[Your objective]
Please repeat the lines below exactly. Begin with the line containing "Where should I click to: Go" and go on through the line containing "You are a computer-use agent. The".

[Records for this task]

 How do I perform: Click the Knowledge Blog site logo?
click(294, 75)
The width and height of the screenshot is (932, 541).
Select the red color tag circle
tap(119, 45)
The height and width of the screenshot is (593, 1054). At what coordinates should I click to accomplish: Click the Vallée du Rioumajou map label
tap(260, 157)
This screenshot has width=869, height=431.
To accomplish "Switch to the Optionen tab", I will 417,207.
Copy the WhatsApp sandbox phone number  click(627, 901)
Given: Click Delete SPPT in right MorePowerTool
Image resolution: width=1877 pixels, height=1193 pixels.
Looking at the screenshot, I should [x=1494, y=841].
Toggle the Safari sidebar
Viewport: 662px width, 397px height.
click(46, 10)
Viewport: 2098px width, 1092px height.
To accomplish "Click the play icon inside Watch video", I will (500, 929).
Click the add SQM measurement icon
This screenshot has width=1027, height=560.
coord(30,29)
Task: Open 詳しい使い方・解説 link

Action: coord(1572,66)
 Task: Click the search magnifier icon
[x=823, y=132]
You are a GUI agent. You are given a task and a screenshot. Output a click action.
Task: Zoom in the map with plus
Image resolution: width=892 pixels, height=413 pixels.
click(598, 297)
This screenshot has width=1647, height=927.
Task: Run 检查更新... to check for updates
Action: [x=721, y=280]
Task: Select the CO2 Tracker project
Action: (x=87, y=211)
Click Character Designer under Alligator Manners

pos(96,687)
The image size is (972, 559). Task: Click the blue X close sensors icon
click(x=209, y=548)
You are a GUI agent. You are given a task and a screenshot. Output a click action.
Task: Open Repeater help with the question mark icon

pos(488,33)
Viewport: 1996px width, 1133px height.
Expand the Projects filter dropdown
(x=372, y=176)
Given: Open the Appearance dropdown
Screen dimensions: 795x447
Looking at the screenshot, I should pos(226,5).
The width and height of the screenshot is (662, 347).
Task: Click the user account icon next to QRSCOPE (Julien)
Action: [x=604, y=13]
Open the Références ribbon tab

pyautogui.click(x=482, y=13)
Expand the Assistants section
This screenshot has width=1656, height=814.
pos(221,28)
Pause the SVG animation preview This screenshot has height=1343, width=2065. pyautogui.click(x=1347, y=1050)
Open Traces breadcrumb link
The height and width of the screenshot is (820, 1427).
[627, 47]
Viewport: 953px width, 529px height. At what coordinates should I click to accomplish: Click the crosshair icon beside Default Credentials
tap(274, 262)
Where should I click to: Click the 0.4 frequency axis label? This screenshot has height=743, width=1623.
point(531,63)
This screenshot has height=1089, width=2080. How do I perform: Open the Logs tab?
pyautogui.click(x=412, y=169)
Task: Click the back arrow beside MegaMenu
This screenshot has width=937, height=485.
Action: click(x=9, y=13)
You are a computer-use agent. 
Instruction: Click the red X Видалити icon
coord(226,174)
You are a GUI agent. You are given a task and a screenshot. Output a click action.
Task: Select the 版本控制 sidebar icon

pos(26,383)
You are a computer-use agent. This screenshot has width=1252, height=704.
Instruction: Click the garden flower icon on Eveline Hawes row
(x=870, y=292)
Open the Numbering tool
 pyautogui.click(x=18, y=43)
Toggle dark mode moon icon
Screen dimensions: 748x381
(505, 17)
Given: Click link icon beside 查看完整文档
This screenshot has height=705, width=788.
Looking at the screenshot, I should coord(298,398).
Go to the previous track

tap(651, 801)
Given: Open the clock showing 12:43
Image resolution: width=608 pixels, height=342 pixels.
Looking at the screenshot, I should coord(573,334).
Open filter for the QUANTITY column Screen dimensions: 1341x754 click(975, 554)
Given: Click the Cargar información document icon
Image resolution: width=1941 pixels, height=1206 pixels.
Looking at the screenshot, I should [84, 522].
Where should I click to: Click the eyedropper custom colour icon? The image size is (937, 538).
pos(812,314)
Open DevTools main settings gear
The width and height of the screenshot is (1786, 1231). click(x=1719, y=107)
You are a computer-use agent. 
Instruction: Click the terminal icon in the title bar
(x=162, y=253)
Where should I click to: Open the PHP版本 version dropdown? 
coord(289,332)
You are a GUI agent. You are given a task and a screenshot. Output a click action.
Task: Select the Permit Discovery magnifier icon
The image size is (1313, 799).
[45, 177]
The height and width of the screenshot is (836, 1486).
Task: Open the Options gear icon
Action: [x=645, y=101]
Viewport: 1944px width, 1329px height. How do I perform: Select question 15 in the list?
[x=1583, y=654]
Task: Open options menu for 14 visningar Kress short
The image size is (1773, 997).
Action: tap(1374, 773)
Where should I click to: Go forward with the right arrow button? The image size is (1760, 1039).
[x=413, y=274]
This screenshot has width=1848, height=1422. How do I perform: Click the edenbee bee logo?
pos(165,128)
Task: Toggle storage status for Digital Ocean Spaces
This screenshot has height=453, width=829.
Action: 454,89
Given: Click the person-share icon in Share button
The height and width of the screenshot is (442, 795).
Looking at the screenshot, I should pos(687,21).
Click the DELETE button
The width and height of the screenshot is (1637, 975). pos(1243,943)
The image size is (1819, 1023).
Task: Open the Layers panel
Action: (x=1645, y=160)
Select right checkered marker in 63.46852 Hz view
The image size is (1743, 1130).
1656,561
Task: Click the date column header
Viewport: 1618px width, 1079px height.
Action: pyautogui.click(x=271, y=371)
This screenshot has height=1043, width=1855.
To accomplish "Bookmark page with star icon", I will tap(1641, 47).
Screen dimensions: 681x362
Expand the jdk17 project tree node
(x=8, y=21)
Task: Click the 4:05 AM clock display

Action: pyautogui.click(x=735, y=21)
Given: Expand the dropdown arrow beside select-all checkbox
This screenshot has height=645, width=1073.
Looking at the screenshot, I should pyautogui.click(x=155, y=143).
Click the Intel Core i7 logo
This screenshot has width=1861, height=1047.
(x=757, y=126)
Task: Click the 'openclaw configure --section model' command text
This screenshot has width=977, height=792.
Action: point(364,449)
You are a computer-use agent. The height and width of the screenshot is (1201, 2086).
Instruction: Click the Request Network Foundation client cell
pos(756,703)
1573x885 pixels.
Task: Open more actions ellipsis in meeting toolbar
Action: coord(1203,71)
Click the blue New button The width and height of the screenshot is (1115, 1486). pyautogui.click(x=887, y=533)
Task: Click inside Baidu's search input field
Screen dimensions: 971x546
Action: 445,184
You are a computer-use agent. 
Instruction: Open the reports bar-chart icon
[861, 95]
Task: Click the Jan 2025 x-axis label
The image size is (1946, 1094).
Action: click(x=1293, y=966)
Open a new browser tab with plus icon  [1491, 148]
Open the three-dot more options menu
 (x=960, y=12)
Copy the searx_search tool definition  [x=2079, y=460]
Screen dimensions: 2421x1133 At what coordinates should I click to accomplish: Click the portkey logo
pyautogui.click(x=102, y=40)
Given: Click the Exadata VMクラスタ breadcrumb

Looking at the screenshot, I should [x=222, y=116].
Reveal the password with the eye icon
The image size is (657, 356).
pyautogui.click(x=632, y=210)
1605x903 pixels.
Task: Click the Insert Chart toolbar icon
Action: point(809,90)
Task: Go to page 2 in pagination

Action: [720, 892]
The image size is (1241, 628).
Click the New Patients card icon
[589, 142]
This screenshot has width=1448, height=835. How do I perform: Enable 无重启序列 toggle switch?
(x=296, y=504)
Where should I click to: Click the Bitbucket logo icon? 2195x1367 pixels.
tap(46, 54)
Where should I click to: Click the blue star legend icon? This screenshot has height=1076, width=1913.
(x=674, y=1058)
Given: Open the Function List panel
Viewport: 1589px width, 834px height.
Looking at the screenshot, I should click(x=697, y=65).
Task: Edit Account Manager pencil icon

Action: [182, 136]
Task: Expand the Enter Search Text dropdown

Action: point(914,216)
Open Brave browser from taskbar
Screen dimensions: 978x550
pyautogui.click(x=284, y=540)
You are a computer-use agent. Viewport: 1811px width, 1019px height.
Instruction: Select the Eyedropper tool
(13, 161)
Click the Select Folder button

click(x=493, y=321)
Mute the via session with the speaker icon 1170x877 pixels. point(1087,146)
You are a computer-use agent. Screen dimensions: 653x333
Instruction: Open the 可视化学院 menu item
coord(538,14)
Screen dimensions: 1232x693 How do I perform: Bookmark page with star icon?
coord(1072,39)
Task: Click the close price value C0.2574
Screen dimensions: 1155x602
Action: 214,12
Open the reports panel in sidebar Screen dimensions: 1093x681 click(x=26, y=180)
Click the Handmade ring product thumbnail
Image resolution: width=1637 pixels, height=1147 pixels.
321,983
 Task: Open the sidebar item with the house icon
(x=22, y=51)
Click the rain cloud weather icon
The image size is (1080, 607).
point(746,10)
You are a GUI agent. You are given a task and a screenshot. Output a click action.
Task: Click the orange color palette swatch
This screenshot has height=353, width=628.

[Finished exercise]
Where should I click to: Go forward with the right arrow button? The image size is (1760, 1039).
[x=413, y=274]
This screenshot has width=1848, height=1422. How do I perform: Click the edenbee bee logo?
pos(165,128)
Task: Toggle storage status for Digital Ocean Spaces
This screenshot has height=453, width=829.
Action: 454,89
Given: Click the person-share icon in Share button
The height and width of the screenshot is (442, 795).
Looking at the screenshot, I should pos(687,21).
Click the DELETE button
The width and height of the screenshot is (1637, 975). pos(1243,943)
The image size is (1819, 1023).
Task: Open the Layers panel
Action: (x=1645, y=160)
Select right checkered marker in 63.46852 Hz view
The image size is (1743, 1130).
1656,561
Task: Click the date column header
Viewport: 1618px width, 1079px height.
Action: pyautogui.click(x=271, y=371)
This screenshot has height=1043, width=1855.
To accomplish "Bookmark page with star icon", I will tap(1641, 47).
Screen dimensions: 681x362
Expand the jdk17 project tree node
(x=8, y=21)
Task: Click the 4:05 AM clock display

Action: pyautogui.click(x=735, y=21)
Given: Expand the dropdown arrow beside select-all checkbox
This screenshot has height=645, width=1073.
Looking at the screenshot, I should pyautogui.click(x=155, y=143).
Click the Intel Core i7 logo
This screenshot has width=1861, height=1047.
(x=757, y=126)
Task: Click the 'openclaw configure --section model' command text
This screenshot has width=977, height=792.
Action: point(364,449)
You are a computer-use agent. The height and width of the screenshot is (1201, 2086).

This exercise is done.